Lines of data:
──────

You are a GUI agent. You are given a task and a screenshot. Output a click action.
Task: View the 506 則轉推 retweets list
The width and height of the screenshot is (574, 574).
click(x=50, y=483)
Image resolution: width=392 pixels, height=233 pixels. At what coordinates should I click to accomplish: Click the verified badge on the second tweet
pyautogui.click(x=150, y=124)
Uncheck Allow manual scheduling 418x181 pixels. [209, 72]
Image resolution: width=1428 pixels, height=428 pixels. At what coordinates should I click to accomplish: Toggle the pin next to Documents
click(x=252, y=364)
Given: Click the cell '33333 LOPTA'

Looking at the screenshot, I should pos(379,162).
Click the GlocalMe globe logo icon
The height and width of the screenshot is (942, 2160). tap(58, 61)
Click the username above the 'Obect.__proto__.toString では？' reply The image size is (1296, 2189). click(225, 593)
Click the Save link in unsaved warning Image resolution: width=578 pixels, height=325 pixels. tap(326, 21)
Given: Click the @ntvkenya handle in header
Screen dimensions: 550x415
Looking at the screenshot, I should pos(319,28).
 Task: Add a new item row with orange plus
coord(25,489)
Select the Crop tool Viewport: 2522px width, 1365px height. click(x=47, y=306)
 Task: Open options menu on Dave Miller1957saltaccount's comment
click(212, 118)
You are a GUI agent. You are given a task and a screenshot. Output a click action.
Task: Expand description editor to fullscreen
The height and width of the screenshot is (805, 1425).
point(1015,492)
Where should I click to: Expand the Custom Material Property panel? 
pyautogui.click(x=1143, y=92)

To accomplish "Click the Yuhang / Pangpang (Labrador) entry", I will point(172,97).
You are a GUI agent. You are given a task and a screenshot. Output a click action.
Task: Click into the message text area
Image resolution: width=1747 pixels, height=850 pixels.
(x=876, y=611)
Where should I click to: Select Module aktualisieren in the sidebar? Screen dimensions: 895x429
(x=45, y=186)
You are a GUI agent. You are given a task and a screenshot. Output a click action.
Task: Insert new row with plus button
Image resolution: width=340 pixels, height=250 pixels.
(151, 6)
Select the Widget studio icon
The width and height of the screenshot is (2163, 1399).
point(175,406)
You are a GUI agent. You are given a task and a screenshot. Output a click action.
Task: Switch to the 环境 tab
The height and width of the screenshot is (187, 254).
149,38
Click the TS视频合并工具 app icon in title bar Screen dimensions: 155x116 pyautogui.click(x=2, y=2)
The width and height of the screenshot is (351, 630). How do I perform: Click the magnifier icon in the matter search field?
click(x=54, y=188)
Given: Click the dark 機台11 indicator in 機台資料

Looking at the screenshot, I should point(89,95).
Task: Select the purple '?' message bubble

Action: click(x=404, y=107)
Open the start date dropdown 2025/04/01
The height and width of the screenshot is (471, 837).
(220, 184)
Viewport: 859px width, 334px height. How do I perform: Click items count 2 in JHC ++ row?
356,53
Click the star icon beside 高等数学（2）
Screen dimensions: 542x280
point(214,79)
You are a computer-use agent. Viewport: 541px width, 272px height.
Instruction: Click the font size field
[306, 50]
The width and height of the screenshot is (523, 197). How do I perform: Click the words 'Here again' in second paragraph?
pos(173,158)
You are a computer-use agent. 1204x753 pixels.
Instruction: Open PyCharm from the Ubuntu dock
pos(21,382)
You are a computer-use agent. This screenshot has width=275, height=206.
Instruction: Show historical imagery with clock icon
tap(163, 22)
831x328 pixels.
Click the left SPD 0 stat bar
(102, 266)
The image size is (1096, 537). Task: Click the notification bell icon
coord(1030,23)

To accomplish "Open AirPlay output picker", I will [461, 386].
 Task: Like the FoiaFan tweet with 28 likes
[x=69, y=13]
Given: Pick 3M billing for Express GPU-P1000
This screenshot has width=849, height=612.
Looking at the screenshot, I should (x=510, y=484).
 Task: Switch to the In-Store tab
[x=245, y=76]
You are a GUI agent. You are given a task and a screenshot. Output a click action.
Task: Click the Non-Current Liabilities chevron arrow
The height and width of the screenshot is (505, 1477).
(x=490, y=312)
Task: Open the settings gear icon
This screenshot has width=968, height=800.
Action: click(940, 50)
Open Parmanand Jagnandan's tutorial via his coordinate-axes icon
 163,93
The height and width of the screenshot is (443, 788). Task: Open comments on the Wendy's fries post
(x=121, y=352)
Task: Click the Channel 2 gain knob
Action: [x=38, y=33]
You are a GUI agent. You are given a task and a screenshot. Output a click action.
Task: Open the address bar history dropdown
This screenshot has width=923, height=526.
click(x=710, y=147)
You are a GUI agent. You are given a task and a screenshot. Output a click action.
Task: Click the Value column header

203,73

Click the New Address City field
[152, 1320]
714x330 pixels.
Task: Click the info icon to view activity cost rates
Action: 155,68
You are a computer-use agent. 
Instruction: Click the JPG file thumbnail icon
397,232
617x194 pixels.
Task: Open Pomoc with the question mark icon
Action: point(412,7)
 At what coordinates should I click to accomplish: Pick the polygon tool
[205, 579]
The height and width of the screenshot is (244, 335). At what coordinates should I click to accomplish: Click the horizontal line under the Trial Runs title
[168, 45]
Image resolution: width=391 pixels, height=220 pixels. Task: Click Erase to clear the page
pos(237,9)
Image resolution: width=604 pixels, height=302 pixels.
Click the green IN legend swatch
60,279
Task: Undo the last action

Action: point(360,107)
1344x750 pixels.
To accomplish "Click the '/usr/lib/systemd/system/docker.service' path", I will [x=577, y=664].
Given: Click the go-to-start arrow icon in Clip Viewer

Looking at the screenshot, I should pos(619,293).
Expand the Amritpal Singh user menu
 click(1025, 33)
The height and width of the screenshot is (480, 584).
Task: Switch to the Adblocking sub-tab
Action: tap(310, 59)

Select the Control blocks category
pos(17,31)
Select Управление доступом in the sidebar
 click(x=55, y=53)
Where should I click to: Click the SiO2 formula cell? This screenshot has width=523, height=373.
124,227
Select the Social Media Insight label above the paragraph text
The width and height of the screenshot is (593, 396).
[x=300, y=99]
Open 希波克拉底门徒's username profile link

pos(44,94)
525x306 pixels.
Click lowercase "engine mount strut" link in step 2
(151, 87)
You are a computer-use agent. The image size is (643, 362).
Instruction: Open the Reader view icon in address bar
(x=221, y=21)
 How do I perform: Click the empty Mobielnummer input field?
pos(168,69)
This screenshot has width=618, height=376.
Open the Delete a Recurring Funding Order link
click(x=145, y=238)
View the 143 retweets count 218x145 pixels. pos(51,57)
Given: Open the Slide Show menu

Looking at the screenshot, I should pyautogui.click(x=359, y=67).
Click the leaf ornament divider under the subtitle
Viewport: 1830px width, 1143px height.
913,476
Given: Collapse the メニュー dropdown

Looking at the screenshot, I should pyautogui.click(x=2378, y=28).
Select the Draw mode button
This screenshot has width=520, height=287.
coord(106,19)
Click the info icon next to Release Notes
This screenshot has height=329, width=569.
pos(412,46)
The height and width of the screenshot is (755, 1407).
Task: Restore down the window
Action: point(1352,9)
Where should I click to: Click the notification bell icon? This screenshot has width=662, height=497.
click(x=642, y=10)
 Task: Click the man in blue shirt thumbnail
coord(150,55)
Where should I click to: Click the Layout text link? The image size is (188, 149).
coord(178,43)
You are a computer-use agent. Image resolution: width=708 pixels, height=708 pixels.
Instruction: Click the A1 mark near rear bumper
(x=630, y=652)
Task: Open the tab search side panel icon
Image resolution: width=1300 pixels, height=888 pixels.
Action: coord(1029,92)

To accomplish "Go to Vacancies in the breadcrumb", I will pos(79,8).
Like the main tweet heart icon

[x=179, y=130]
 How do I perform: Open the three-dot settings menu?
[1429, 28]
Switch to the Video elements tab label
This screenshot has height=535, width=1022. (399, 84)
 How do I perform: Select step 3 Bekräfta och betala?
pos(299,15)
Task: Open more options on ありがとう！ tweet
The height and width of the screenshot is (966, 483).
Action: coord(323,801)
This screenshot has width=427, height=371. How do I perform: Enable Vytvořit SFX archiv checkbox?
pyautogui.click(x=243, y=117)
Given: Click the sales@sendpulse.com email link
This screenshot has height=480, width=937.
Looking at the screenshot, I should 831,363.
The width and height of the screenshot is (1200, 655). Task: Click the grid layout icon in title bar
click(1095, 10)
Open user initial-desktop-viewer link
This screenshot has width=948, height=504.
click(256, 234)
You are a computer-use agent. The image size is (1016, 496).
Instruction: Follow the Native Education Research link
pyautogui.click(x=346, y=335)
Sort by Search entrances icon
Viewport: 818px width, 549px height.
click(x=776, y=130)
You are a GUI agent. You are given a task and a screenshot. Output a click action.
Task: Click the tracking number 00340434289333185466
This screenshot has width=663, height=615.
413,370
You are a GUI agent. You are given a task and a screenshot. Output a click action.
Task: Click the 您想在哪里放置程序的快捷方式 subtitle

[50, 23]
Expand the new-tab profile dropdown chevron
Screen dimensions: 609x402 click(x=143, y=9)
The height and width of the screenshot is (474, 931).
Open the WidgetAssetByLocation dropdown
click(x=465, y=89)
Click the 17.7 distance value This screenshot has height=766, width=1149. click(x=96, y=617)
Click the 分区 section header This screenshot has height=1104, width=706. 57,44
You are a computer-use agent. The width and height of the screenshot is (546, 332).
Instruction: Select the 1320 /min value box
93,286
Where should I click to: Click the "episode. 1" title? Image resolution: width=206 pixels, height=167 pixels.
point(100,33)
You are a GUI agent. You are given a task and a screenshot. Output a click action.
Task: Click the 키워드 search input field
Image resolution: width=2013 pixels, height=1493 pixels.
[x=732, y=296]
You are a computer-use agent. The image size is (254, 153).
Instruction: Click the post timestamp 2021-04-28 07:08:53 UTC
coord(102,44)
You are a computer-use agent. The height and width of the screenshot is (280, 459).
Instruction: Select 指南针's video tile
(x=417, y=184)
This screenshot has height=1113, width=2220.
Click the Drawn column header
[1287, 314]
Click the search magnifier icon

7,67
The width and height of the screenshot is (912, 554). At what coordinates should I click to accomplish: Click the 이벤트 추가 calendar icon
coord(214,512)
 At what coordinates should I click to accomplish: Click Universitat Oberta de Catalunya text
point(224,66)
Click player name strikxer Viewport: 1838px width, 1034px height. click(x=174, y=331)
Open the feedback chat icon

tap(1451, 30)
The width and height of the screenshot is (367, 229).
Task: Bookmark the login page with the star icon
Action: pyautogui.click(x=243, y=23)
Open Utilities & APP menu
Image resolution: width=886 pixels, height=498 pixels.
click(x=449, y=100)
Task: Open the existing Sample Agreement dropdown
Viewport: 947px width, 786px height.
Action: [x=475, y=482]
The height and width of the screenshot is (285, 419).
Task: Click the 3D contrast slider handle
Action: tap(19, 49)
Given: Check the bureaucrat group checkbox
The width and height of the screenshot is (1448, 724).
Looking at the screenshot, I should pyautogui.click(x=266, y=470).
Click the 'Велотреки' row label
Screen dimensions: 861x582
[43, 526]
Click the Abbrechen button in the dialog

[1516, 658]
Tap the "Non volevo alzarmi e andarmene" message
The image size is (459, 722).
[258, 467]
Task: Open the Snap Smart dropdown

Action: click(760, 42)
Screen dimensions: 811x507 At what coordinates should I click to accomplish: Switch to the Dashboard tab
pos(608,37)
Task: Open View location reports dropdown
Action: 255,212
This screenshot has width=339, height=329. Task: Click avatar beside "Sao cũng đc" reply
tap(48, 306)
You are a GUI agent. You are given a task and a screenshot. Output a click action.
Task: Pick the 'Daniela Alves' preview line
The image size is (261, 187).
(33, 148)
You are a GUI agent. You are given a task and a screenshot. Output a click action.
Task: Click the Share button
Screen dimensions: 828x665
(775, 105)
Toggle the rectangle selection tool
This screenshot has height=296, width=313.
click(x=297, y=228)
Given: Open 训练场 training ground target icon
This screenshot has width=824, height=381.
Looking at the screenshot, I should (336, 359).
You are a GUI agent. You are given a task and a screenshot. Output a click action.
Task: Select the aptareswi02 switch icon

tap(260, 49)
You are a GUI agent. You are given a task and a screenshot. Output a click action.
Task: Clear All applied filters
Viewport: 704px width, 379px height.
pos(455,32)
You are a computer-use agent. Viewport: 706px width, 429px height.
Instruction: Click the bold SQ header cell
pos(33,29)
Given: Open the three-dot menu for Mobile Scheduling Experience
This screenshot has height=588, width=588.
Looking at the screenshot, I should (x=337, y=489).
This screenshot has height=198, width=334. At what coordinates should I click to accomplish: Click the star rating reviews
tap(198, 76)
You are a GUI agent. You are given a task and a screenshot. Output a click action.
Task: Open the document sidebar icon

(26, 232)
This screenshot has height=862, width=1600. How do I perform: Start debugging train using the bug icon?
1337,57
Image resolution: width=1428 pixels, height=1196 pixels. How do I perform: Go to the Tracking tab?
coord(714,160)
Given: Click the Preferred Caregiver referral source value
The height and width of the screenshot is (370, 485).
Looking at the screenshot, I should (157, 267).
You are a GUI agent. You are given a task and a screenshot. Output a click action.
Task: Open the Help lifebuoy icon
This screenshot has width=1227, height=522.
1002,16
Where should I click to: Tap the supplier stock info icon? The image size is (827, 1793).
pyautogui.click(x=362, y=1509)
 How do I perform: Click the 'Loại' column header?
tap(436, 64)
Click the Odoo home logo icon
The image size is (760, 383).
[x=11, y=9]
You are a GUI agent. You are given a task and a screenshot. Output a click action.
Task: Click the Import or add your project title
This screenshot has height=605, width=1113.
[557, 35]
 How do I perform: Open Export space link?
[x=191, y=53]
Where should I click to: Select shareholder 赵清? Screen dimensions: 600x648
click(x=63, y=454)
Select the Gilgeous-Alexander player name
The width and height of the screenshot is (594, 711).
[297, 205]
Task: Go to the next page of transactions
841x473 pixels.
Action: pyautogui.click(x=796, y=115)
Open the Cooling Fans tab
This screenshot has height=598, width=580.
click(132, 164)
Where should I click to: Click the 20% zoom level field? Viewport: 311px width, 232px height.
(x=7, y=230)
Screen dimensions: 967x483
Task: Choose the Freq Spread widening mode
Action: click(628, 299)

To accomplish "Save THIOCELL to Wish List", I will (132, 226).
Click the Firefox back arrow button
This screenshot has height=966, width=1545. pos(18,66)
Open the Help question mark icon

──────

Please reproduce only the stretch of records from the line containing "Uncheck Allow manual" through the line containing "Looking at the screenshot, I should pos(379,162).", swapping "Documents" for "Downloads" and leaving everything else as it is.

EXPECTED ANSWER:
Uncheck Allow manual scheduling 418x181 pixels. [209, 72]
Image resolution: width=1428 pixels, height=428 pixels. At what coordinates should I click to accomplish: Toggle the pin next to Downloads
click(x=252, y=364)
Given: Click the cell '33333 LOPTA'

Looking at the screenshot, I should pos(379,162).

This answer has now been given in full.